» **REQUIRED ACTION**
Down to the last line, copy the records below without any change.

» **DATA FOR PROCESSING**
◆ ◆ ◆ ◆

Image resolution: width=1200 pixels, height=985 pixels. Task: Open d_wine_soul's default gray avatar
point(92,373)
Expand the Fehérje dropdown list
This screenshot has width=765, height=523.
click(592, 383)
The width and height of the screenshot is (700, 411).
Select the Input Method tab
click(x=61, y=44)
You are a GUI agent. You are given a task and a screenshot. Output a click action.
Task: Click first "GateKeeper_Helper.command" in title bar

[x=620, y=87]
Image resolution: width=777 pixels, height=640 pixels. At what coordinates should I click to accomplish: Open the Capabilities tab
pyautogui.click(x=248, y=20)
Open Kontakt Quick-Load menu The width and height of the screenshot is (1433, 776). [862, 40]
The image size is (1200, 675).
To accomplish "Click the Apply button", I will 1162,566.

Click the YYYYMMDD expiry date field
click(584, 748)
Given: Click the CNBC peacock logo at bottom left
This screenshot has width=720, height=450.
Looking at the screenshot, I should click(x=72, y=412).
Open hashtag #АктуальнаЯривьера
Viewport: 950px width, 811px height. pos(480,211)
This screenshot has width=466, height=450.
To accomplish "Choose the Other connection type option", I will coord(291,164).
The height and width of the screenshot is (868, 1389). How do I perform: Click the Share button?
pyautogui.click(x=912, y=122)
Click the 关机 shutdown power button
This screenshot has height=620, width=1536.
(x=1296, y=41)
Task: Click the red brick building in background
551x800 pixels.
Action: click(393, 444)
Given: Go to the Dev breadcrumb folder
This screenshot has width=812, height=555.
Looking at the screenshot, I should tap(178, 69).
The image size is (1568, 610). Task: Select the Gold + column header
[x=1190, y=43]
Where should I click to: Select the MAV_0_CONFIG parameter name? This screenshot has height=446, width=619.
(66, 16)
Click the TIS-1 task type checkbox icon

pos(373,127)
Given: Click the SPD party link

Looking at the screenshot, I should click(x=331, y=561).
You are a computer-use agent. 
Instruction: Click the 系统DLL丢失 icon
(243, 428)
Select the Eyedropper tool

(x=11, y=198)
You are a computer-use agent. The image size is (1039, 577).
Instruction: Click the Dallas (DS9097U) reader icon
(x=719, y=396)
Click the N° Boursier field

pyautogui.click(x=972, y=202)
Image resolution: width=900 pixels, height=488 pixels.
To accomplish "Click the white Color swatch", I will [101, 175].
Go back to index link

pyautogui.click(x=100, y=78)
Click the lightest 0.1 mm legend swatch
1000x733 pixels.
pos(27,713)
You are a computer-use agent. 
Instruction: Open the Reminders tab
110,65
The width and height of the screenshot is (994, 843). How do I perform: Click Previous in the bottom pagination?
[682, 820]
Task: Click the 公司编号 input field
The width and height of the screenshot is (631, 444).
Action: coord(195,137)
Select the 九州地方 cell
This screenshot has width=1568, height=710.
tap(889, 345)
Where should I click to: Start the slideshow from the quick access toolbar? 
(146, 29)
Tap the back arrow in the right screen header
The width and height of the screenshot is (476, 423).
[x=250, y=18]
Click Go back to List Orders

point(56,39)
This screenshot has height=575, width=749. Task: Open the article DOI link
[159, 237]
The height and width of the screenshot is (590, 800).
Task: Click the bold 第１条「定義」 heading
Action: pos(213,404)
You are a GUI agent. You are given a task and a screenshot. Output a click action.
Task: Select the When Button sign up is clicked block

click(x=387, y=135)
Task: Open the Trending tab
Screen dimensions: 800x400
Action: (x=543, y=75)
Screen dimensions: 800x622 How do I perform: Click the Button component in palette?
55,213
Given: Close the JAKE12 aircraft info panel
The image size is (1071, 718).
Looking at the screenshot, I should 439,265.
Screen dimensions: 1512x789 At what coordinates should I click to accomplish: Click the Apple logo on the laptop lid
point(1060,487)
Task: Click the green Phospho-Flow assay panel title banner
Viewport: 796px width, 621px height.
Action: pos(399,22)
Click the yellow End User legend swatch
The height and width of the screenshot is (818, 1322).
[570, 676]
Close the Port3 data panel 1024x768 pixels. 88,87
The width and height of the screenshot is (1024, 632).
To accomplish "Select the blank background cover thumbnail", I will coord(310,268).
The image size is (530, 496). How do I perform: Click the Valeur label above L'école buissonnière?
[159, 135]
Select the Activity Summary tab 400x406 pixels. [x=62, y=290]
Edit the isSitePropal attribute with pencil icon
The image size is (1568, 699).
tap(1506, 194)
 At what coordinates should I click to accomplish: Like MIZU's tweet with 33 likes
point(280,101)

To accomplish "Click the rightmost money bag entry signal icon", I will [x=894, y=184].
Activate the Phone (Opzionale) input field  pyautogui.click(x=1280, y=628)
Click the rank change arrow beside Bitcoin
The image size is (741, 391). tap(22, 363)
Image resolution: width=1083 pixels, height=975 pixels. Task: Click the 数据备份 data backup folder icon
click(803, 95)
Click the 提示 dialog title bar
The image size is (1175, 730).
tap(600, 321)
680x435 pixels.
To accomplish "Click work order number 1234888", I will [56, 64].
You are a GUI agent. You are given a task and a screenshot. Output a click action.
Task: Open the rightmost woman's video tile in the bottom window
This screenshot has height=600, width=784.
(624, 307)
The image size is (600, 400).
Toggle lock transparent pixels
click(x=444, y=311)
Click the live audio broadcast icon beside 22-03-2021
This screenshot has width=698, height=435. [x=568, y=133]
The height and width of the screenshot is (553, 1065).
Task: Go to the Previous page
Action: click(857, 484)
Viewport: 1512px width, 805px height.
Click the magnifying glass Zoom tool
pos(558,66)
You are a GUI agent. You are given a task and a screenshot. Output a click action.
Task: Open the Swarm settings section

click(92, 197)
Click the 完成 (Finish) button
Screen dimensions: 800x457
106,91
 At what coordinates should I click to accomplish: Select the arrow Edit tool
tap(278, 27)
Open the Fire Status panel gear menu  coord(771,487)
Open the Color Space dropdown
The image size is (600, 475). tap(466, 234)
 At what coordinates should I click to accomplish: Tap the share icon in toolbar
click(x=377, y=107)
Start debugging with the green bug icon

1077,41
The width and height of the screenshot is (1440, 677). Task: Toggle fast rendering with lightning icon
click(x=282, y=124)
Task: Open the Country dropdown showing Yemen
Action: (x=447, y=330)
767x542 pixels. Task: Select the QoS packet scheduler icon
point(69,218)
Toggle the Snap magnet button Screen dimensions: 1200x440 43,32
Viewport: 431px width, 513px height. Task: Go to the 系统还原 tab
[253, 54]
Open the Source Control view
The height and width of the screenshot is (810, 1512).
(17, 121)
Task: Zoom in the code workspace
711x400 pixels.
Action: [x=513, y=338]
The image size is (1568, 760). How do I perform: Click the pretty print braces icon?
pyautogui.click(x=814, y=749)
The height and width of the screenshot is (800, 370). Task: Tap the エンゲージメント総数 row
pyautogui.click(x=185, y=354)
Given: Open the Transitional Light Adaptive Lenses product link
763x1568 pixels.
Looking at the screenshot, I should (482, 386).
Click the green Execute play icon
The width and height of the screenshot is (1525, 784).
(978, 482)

◆ ◆ ◆ ◆

» **THE COMPLETED TASK**
Image resolution: width=1200 pixels, height=985 pixels. Task: Open d_wine_soul's default gray avatar
point(92,373)
Expand the Fehérje dropdown list
This screenshot has width=765, height=523.
click(592, 383)
The width and height of the screenshot is (700, 411).
Select the Input Method tab
click(x=61, y=44)
You are a GUI agent. You are given a task and a screenshot. Output a click action.
Task: Click first "GateKeeper_Helper.command" in title bar

[x=620, y=87]
Image resolution: width=777 pixels, height=640 pixels. At what coordinates should I click to accomplish: Open the Capabilities tab
pyautogui.click(x=248, y=20)
Open Kontakt Quick-Load menu The width and height of the screenshot is (1433, 776). [862, 40]
The image size is (1200, 675).
To accomplish "Click the Apply button", I will 1162,566.

Click the YYYYMMDD expiry date field
click(584, 748)
Given: Click the CNBC peacock logo at bottom left
This screenshot has width=720, height=450.
Looking at the screenshot, I should click(x=72, y=412).
Open hashtag #АктуальнаЯривьера
Viewport: 950px width, 811px height. pos(480,211)
This screenshot has width=466, height=450.
To accomplish "Choose the Other connection type option", I will coord(291,164).
The height and width of the screenshot is (868, 1389). How do I perform: Click the Share button?
pyautogui.click(x=912, y=122)
Click the 关机 shutdown power button
This screenshot has height=620, width=1536.
(x=1296, y=41)
Task: Click the red brick building in background
551x800 pixels.
Action: click(393, 444)
Given: Go to the Dev breadcrumb folder
This screenshot has width=812, height=555.
Looking at the screenshot, I should tap(178, 69).
The image size is (1568, 610). Task: Select the Gold + column header
[x=1190, y=43]
Where should I click to: Select the MAV_0_CONFIG parameter name? This screenshot has height=446, width=619.
(66, 16)
Click the TIS-1 task type checkbox icon

pos(373,127)
Given: Click the SPD party link

Looking at the screenshot, I should click(x=331, y=561).
You are a computer-use agent. 
Instruction: Click the 系统DLL丢失 icon
(243, 428)
Select the Eyedropper tool

(x=11, y=198)
You are a computer-use agent. The image size is (1039, 577).
Instruction: Click the Dallas (DS9097U) reader icon
(x=719, y=396)
Click the N° Boursier field

pyautogui.click(x=972, y=202)
Image resolution: width=900 pixels, height=488 pixels.
To accomplish "Click the white Color swatch", I will [101, 175].
Go back to index link

pyautogui.click(x=100, y=78)
Click the lightest 0.1 mm legend swatch
1000x733 pixels.
pos(27,713)
You are a computer-use agent. 
Instruction: Open the Reminders tab
110,65
The width and height of the screenshot is (994, 843). How do I perform: Click Previous in the bottom pagination?
[682, 820]
Task: Click the 公司编号 input field
The width and height of the screenshot is (631, 444).
Action: coord(195,137)
Select the 九州地方 cell
This screenshot has width=1568, height=710.
tap(889, 345)
Where should I click to: Start the slideshow from the quick access toolbar? 
(146, 29)
Tap the back arrow in the right screen header
The width and height of the screenshot is (476, 423).
[x=250, y=18]
Click Go back to List Orders

point(56,39)
This screenshot has height=575, width=749. Task: Open the article DOI link
[159, 237]
The height and width of the screenshot is (590, 800).
Task: Click the bold 第１条「定義」 heading
Action: pos(213,404)
You are a GUI agent. You are given a task and a screenshot. Output a click action.
Task: Select the When Button sign up is clicked block

click(x=387, y=135)
Task: Open the Trending tab
Screen dimensions: 800x400
Action: (x=543, y=75)
Screen dimensions: 800x622 How do I perform: Click the Button component in palette?
55,213
Given: Close the JAKE12 aircraft info panel
The image size is (1071, 718).
Looking at the screenshot, I should 439,265.
Screen dimensions: 1512x789 At what coordinates should I click to accomplish: Click the Apple logo on the laptop lid
point(1060,487)
Task: Click the green Phospho-Flow assay panel title banner
Viewport: 796px width, 621px height.
Action: pos(399,22)
Click the yellow End User legend swatch
The height and width of the screenshot is (818, 1322).
[570, 676]
Close the Port3 data panel 1024x768 pixels. 88,87
The width and height of the screenshot is (1024, 632).
To accomplish "Select the blank background cover thumbnail", I will coord(310,268).
The image size is (530, 496). How do I perform: Click the Valeur label above L'école buissonnière?
[159, 135]
Select the Activity Summary tab 400x406 pixels. [x=62, y=290]
Edit the isSitePropal attribute with pencil icon
The image size is (1568, 699).
tap(1506, 194)
 At what coordinates should I click to accomplish: Like MIZU's tweet with 33 likes
point(280,101)

To accomplish "Click the rightmost money bag entry signal icon", I will [x=894, y=184].
Activate the Phone (Opzionale) input field  pyautogui.click(x=1280, y=628)
Click the rank change arrow beside Bitcoin
The image size is (741, 391). tap(22, 363)
Image resolution: width=1083 pixels, height=975 pixels. Task: Click the 数据备份 data backup folder icon
click(803, 95)
Click the 提示 dialog title bar
The image size is (1175, 730).
tap(600, 321)
680x435 pixels.
To accomplish "Click work order number 1234888", I will [56, 64].
You are a GUI agent. You are given a task and a screenshot. Output a click action.
Task: Open the rightmost woman's video tile in the bottom window
This screenshot has height=600, width=784.
(624, 307)
The image size is (600, 400).
Toggle lock transparent pixels
click(x=444, y=311)
Click the live audio broadcast icon beside 22-03-2021
This screenshot has width=698, height=435. [x=568, y=133]
The height and width of the screenshot is (553, 1065).
Task: Go to the Previous page
Action: click(857, 484)
Viewport: 1512px width, 805px height.
Click the magnifying glass Zoom tool
pos(558,66)
You are a GUI agent. You are given a task and a screenshot. Output a click action.
Task: Open the Swarm settings section

click(92, 197)
Click the 完成 (Finish) button
Screen dimensions: 800x457
106,91
 At what coordinates should I click to accomplish: Select the arrow Edit tool
tap(278, 27)
Open the Fire Status panel gear menu  coord(771,487)
Open the Color Space dropdown
The image size is (600, 475). tap(466, 234)
 At what coordinates should I click to accomplish: Tap the share icon in toolbar
click(x=377, y=107)
Start debugging with the green bug icon

1077,41
The width and height of the screenshot is (1440, 677). Task: Toggle fast rendering with lightning icon
click(x=282, y=124)
Task: Open the Country dropdown showing Yemen
Action: (x=447, y=330)
767x542 pixels. Task: Select the QoS packet scheduler icon
point(69,218)
Toggle the Snap magnet button Screen dimensions: 1200x440 43,32
Viewport: 431px width, 513px height. Task: Go to the 系统还原 tab
[253, 54]
Open the Source Control view
The height and width of the screenshot is (810, 1512).
(17, 121)
Task: Zoom in the code workspace
711x400 pixels.
Action: [x=513, y=338]
The image size is (1568, 760). How do I perform: Click the pretty print braces icon?
pyautogui.click(x=814, y=749)
The height and width of the screenshot is (800, 370). Task: Tap the エンゲージメント総数 row
pyautogui.click(x=185, y=354)
Given: Open the Transitional Light Adaptive Lenses product link
763x1568 pixels.
Looking at the screenshot, I should (482, 386).
Click the green Execute play icon
The width and height of the screenshot is (1525, 784).
(978, 482)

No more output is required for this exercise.